Upcoming Releases
The Great MacGuffin: Chasing the Mysteries of a Self-directed Society
Leona Patlik, M.A. Candidate, Educational Technology
A MacGuffin (or McGuffin) is a term that is largely credited to Alfred Hitchcock, the cinematic auteur. A MacGuffin is the object that everyone is chasing after in a suspense film, but where the motives behind the quest and the exact nature of the object of desire are unknown (like the Ark of the Covenant in Raiders of the Lost Ark). In her debut book, which is also her graduate studies project in Educational Technology, Leona Patlik gets to the root of the elusive (and yet desirable and sought after) strategies for self-directed learning. A firm believer that the best learning strategy is one where people have the motivation and skills to learn on their own, Patlik chases down and discovers the secret behind this elusive mystery.

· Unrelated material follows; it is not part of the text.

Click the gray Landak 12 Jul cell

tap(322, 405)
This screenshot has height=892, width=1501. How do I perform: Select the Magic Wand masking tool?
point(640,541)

The production of this title has been suspended indefinitely.
Educational Technology: The Science of Mediocrity
Raymond G. Taylor, M.A., Educational Technology
As a more accessible follow up to Taylor’s first book, Learning After the End of Knowledge (ISBN 978-3-639-02487-6), Educational Technology: The Science of Mediocrity is a take-no-prisoners look at instructional design and the often dismal failure of the implementation of technology in education. This work seeks to answer a very simple question that has been avoided for generations: why is content destined for educational purposes so boring, and ultimately ineffective?
Borrowing a neo-pragmatic approach from contemporary philosophy of science, Taylor makes a claim that the theories that inform educational technology are not only bad science but will never produce effective learning as long as the focus is on the content.